**Short problem**
In the post about the spring poem, which emperors did Su Ting serve as a courtier?

** BEGIN Supplied passage **

Thursday, April 2, 2015

April soft and cold: This eastern garden

Naturally, people writing poems about Spring generally focus on the freshness of the earth, of youth, of love—all those things betokened by the rebirth of the natural world around them.

Here’s one, though, that takes a different tack, one that recognizes that hidden in the sharp brilliance of Spring are the heat of Summer, the withering of Autumn and the death of Winter. And and that it goes on regardless of where we are in our individual cycle.

Su Ting was a courtier in service to both Tang and Zhou emperors in the 8th Century. And he had a literary gift of great power. Look:

The year is ended, and it only adds to my age;
Spring has come, but I must take leave of my home.
Alas, that the trees in this eastern garden,
Without me, will still bear flowers.

** END Supplied passage **
** BEGIN Supplied information **

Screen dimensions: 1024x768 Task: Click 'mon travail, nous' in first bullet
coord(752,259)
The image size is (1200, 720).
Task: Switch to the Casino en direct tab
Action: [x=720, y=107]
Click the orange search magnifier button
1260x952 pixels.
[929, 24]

** END Supplied information **

**Exercise output**
Both Tang and Zhou emperors, in the 8th Century.